Intelligent Attendance System: Combining Fusion Setting with Robust Similarity Measure for Face Recognition
Quang-Huy Che, Huu-Truyen Le, Man-Dat Ngo, Hoang-Loc Tran, Dinh-Duy Phan · 2023
Facial recognition attendance and timekeeping systems are increasingly widely applied in classrooms or businesses. However, when applying the attendance system in real-life scenarios, there are still several challenges, such as the accuracy of predictions, effective data collection methods, and the recognition time on resource-constrained hardware. Most identification methods compare features at the instance level and cannot utilize the aggregated features of all faces with the same attendance. This paper presents an attendance system that utilizes face recognition technology. To enhance the accuracy of face recognition, we employ intelligent data collection techniques and propose improvements to face detection. A clustering algorithm is employed to select relevant facial data for subsequent feature comparison in the intelligent data collection process.
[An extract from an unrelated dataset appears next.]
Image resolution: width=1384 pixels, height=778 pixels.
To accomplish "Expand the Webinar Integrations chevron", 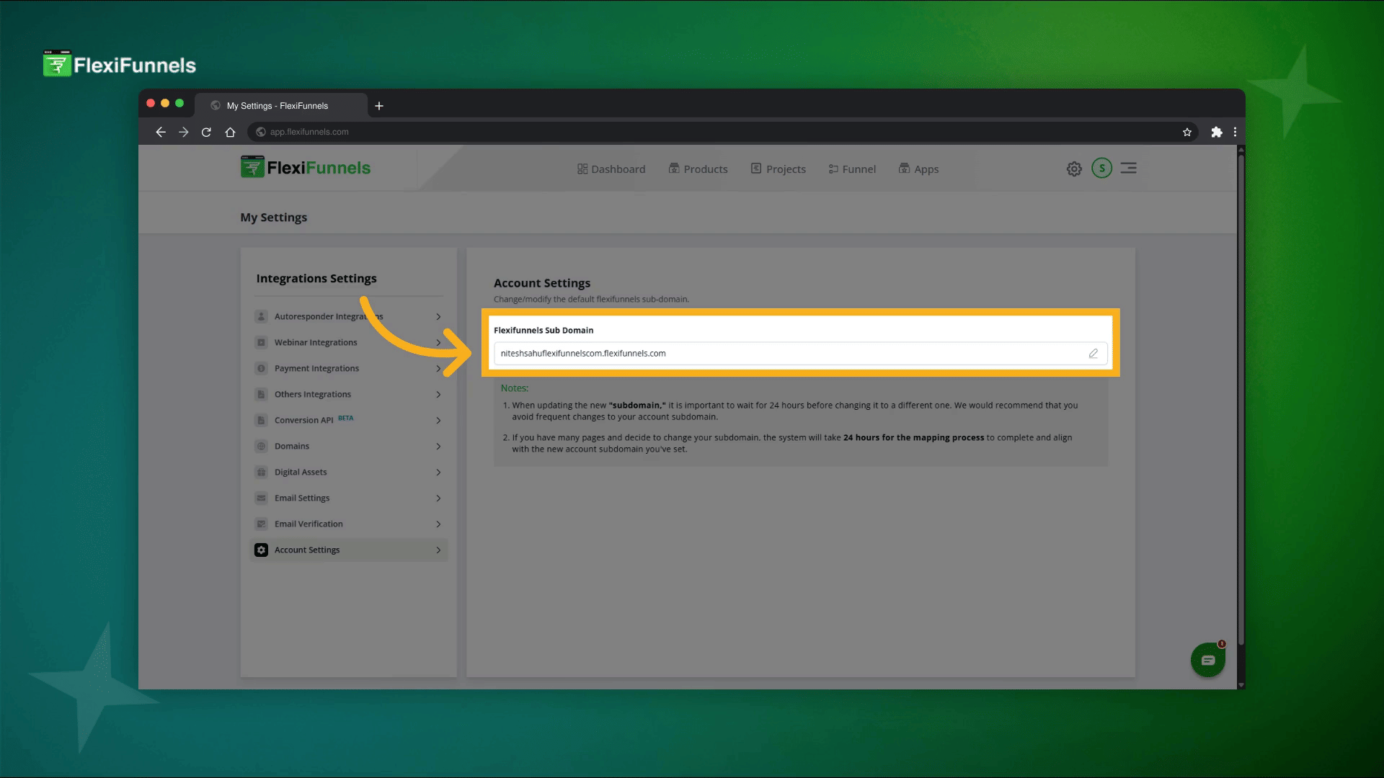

By optimizing face detection accuracy, we combine results across multiple frames and introduce a novel approach to information retrieval by combining distances in centroid-based and instance-based settings. Logistic Regression is employed to determine the weights for the method above. We evaluate our combined approach on the VN-celeb dataset, demonstrating its superior accuracy compared to previous centroid-based and instance-based. Furthermore, we extend the application of our proposed attendance system to an intelligent attendance system, utilizing hardware components such as Raspberry Pi 4 and supplementary devices. This system is supported by a database infrastructure and a user-friendly website interface, allowing users to conveniently display attendance-related information.